**PROBLEM DESCRIPTION:** From the data below, set down exactly the lines between the one holding "960x536 pixels." and the one holding "Given: Click the search magnifier icon", inclusive, and no others.

--- DATA UNDER STUDY Enclosed Below ---

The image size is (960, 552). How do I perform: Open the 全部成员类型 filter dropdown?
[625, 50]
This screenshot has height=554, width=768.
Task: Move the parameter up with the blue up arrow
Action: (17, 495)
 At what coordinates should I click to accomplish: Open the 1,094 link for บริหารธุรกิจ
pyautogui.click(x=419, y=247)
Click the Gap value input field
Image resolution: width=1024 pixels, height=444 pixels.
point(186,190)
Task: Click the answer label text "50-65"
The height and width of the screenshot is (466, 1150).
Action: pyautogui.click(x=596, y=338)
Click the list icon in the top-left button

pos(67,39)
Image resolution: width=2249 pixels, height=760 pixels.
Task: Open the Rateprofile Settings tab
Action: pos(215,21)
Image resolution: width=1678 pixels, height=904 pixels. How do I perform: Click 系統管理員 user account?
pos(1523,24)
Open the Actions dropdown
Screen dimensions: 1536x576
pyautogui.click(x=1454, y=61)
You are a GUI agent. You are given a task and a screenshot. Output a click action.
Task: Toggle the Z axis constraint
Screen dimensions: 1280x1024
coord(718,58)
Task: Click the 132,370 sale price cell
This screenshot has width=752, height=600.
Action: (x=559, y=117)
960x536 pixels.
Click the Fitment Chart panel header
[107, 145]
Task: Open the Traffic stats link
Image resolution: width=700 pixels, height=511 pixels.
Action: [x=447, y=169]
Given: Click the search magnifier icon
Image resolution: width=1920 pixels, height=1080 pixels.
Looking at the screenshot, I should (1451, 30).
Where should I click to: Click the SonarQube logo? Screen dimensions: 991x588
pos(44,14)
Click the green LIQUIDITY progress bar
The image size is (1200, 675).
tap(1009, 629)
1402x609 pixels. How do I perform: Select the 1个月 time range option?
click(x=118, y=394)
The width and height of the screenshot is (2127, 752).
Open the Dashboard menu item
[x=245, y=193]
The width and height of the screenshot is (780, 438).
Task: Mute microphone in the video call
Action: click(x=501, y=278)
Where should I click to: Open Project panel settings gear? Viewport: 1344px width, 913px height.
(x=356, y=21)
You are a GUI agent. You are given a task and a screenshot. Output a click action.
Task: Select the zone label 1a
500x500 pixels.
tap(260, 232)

--- End of Enclosed DATA UNDER STUDY ---

**ANSWER TO THIS TASK:**
960x536 pixels.
Click the Fitment Chart panel header
[107, 145]
Task: Open the Traffic stats link
Image resolution: width=700 pixels, height=511 pixels.
Action: [x=447, y=169]
Given: Click the search magnifier icon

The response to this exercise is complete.